In theory then, generator expressions offer a potential performance benefit compared to their list comprehension counterparts. But how does it play out in practice?


We’re going to use an example that builds lists of random strings. Here’s a function that returns a random string:

import random
import string

def randomword(length):
   return ''.join(random.choice(string.lowercase) for i in range(length))

Now we need a function that builds the lists using each method. First the list comprehension way:

def list_strings_comprehension(length):
    list_strings = [randomword(5) for i in range(length)]
    return list_strings

And now a function that uses the generator approach:

def list_strings_generator(length):
    listgen_strings = sorted(randomword(5) for i in range(length))
    return listgen_strings

Let’s also create some functions for testing ints, just to see if there is any difference with the data type.

def list_ints_comprehension(length):
    list_ints = [i for i in range(length)]
    return list_ints

def list_ints_generator(length):
    listgen_ints = sorted(i for i in range(length))
    return listgen_ints


Now we are going to test these methods with the timeit command, built in to the python interpreter. Using IPython, this can be run using the command: %timit [FUNCTION_NAME(ARGS)]. Help for this command is accessed with %timeit?.

Using our integer list building methods:

%timeit list_ints_comprehension(100000)
#>> 100000 loops, best of 3: 8.74 ms per loop

%timeit list_ints_generator(100000)
#>> 100000 loops, best of 3: 11.2 ms per loop

So, it would appear at first approximation, the generator approach is slower, at least for building a list of integers this size.

Memory usage

Now let’s investigate the impact on memory use. Memory use is tricky to measure in Python, as objects can have a deeply nested structure, making it diffcult to fully trace the memory footprint of objects.
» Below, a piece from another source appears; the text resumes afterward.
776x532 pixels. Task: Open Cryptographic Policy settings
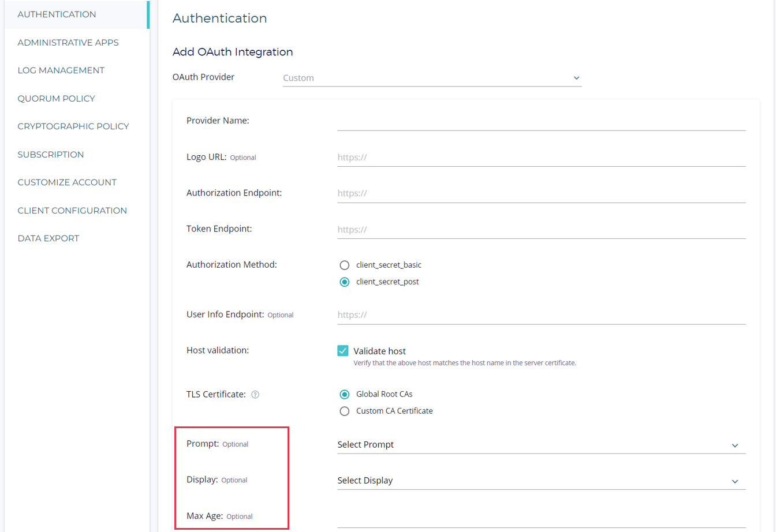click(73, 126)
The python interpreter also performs garbage collection atcertain intervals, meaning it can be difficult to reproduce tests of memory consumption.
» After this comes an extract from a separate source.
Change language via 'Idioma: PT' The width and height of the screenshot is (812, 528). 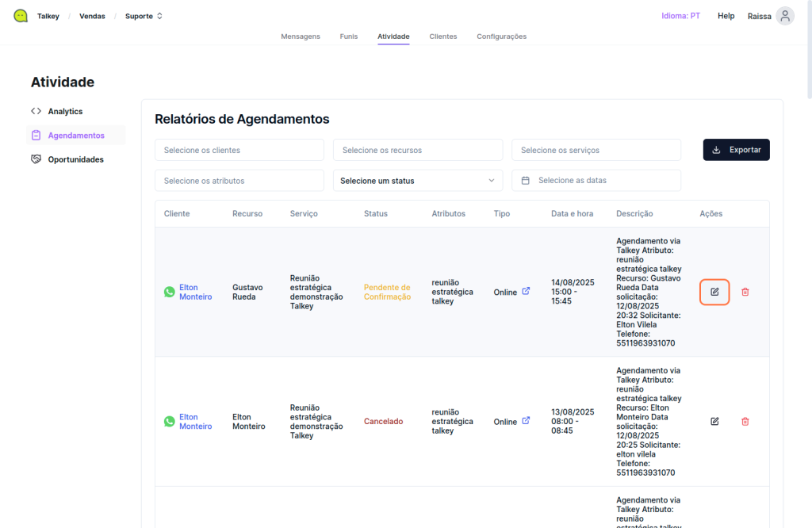pos(680,16)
First we’re going to use the built in sys.getsizeof()

# Eight
listy = list_strings_comprehension(8)
print "Eight Listy: ", sys.getsizeof(listy)

genny = list_strings_generator(8)
print "Eight Genny: ", sys.getsizeof(genny)

#>> Eight Listy:  136
#>> Eight Genny:  168

# Ten
listy = list_strings_comprehension(10)
print "Ten Listy: ", sys.getsizeof(listy)
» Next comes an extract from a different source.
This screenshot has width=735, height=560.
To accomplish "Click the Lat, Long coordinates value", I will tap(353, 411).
genny = list_strings_generator(10)
print "Ten Genny: ", sys.getsizeof(genny)

#>> Ten Listy:  200
#>> Ten Genny:  168

# 100
listy = list_strings_comprehension(100)
print "Small Listy: ", sys.getsizeof(listy)

genny = list_strings_generator(100)
print "Small Genny: ", sys.getsizeof(genny)

#>> Small Listy:  920
#>> Small Genny:  992

# 1000
listy = list_strings_comprehension(1000)
print "Medium Listy: ", sys.getsizeof(listy)

genny = list_strings_generator(1000)
print "Medium Genny: ", sys.getsizeof(genny)

#>> Medium Listy:  9032
#>> Medium Genny:  8552

# One million
listy = list_strings_comprehension(1000000)
print "Big Listy: ", sys.getsizeof(listy)

genny = list_strings_generator(1000000)
print "Big Genny: ", sys.getsizeof(genny)

#>> Big Listy:  8697472
#>> Big Genny:  8250176

Interestingly, the generator performs better in most cases, execpt for the smallest example with eight strings. With larger lists than this, the generator approach consistently outperforms the list comprehension method in terms of its memory footpring, when building lists of strings and measuring with the sys.getsizeof() function.

pympler asizeof()

The pympler package is reportedly more accurate at deteriming the true memory footprint of a Python object. USing the asizeof() method with the same tests as above, we get:

from pympler import asizeof

listy = list_strings_comprehension(1000)
print "Medium Listy: ", asizeof.asizeof(listy)

genny = list_strings_generator(1000)
print "Medium Genny: ", asizeof.asizeof(genny)

#>> Medium Listy:  57032
#>> Medium Genny:  56552

listy = list_strings_comprehension(100000)
print "Big Listy: ", asizeof.asizeof(listy)

genny = list_strings_generator(100000)
print "Big Genny: ", asizeof.asizeof(genny)

#>> Big Listy:  5624472
#>> Big Genny:  5679848

listy = list_strings_comprehension(1000000)
print "Million Listy: ", asizeof.asizeof(listy)

genny = list_strings_generator(1000000)
print "Million Genny: ", asizeof.asizeof(genny)

#>> Million Listy:  56697472
#>> Million Genny:  56250176


Another option is the memory_profiler package. This provides another IPython magic command: %memit, which can be used like so:

import gc
gc.collect() # Run the garbage collector first.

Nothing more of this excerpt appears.